Les responsables de la crise n’ont pas été inquiétés

Dix ans plus tard, les responsables de la crise des subprimes ont dû payer d’énormes amendes, mais dans l’ensemble, tous coulent des jours heureux. Seul Bernard Madoff se trouve actuellement en prison, rapporte Le Monde.

Ainsi, Dick Fuld, l’ex-PDG de Lehman Brothers, parti avec un demi-milliard de dollars de prime, n’a jamais été poursuivi par la justice malgré les risques qu’il a fait prendre à la banque qu’il dirigeait. Aujourd’hui âgé de 70 ans, il a récemment fondé Matrix Wealth Partners, une société de gestion de fortune destinée aux dirigeants de PME.
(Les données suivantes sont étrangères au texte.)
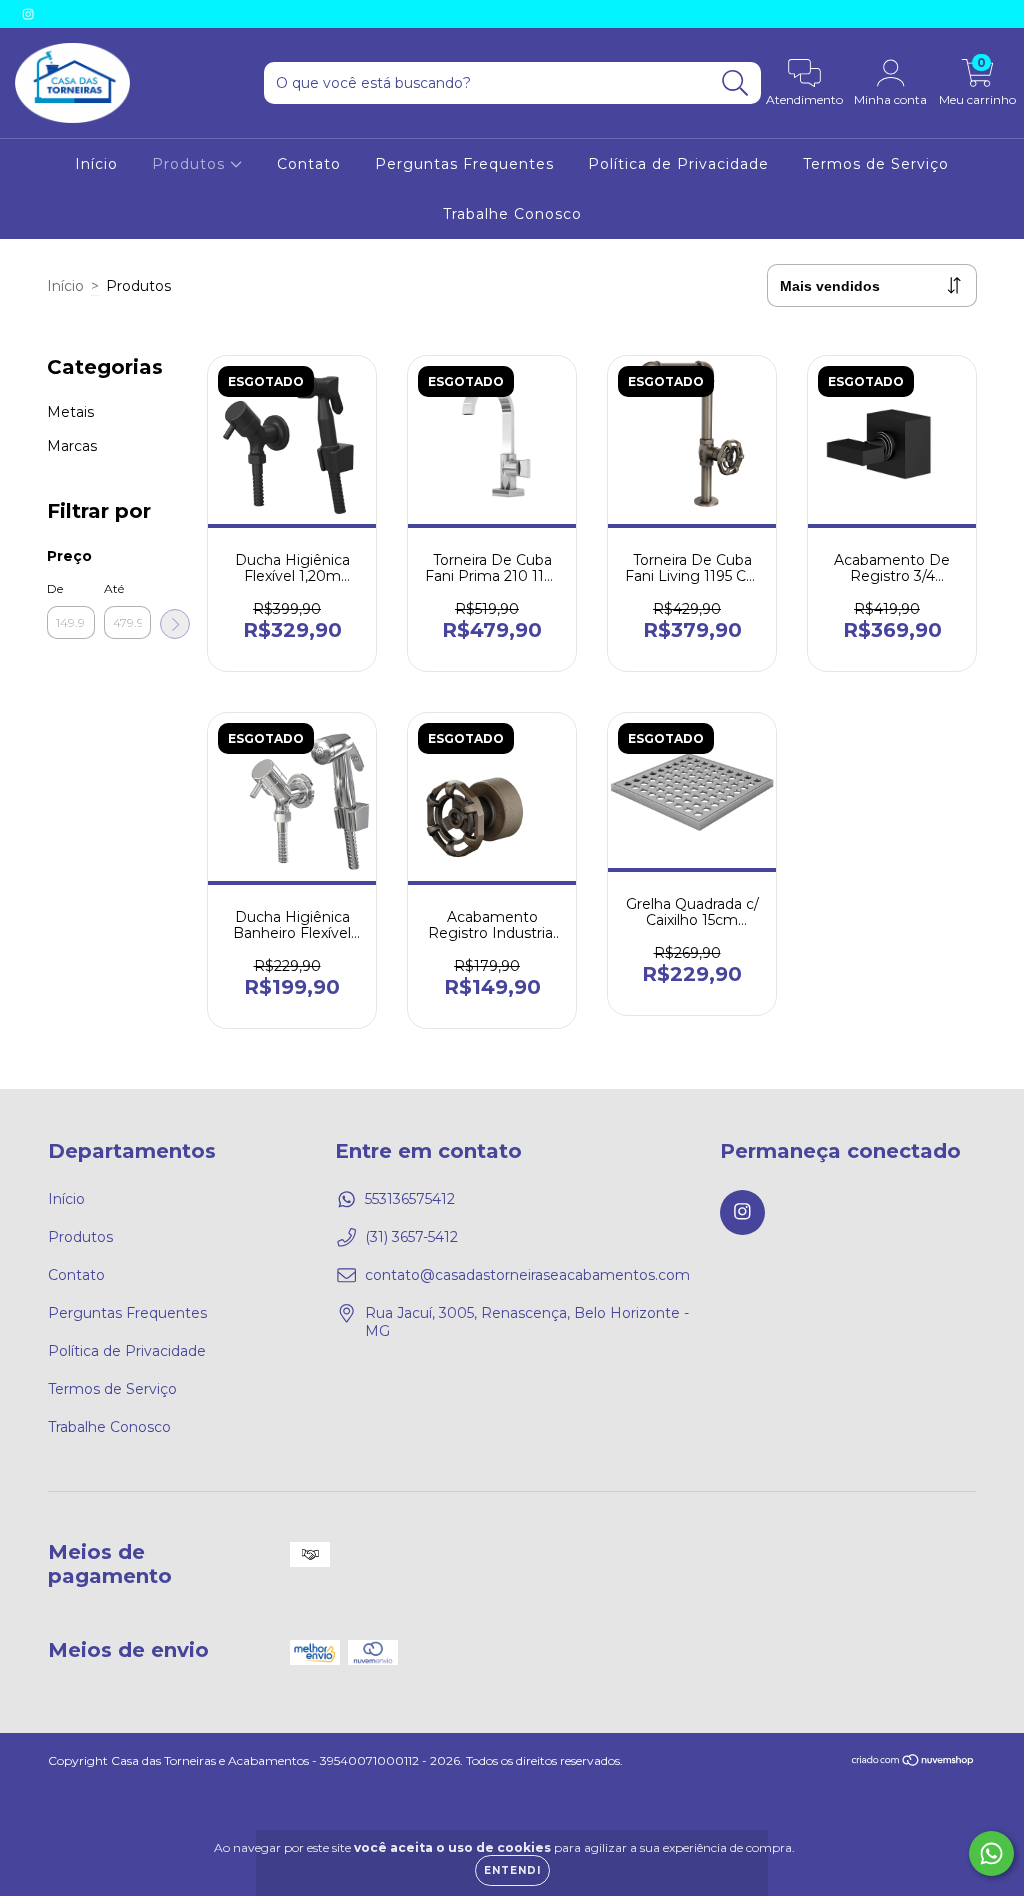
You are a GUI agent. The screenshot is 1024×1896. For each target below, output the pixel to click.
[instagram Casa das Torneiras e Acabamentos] (28, 14)
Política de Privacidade (678, 164)
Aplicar (175, 624)
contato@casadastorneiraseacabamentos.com (527, 1275)
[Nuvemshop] (913, 1762)
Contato (309, 164)
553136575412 (410, 1199)
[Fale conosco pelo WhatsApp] (991, 1853)
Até (114, 588)
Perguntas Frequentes (464, 164)
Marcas (72, 446)
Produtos (191, 164)
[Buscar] (735, 83)
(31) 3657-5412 (411, 1237)
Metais (70, 412)
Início (96, 164)
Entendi (512, 1870)
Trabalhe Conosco (512, 214)
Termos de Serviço (876, 164)
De (55, 588)
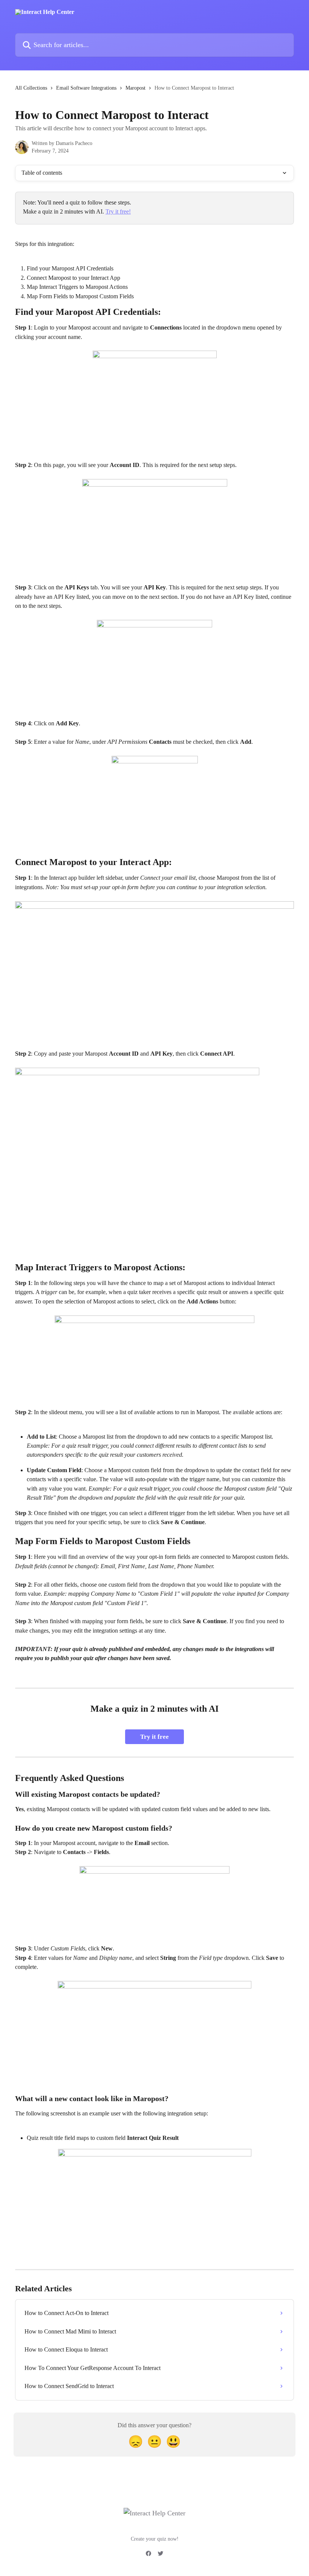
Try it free (154, 1736)
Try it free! (118, 211)
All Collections (31, 88)
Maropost (135, 88)
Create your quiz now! (155, 2539)
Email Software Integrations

De même, Kathleen Corbet, 57 ans, qui dirigeait l’agence de notation financière Standard & Poor’s entre 2004 et 2007, occupe son temps libre entre le fonds d’investissement qu’elle a lancé et plusieurs conseils d’administration. Pourtant, elle avait « consciencieusement continué à distribuer des triples A à des obligations gorgées de produits financiers toxiques », au point que son agence a été accusée par la justice américaine d’avoir « conçu et mis en œuvre un système destiné à tromper les investisseurs », souligne Le Monde. Mais celle-ci a finalement passé l’éponge moyennant le versement de 1,5 milliard de dollars… payés par Standard & Poor’s.

De son côté, John Paulson, de Paulson & Co, a été « l’un des rares à s’enrichir » au début de la crise en 2007. Après avoir créé son propre fonds spéculatif en 1994, il a en été « l’un des premiers à comprendre que le marché des titres hypothécaires n’était pas viable et avait alors parié sur son effondrement, empochant ainsi une plus-value de 3,7 milliards », détaille Le Monde. Et tout va très bien pour ce jeune sexagénaire puisqu’après avoir soutenu la candidature de Donald Trump, il est désormais l’un de ses plus proches conseillers, notamment pour tout ce qui concerne ses projets de dérégulation financière.

Enfin, Fred Goodwin, ex-patron de Royal Bank of Scotland, n’a pas retrouvé de travail, mais a réussi à échapper à un procès bien qu’il ait laissé sa banque dans un piteux état. À 56 ans, il n’est pas trop à plaindre puisqu’il profite de sa retraite à Édimbourg, en Écosse, « entre les terrains de golf et ses voitures de collection ».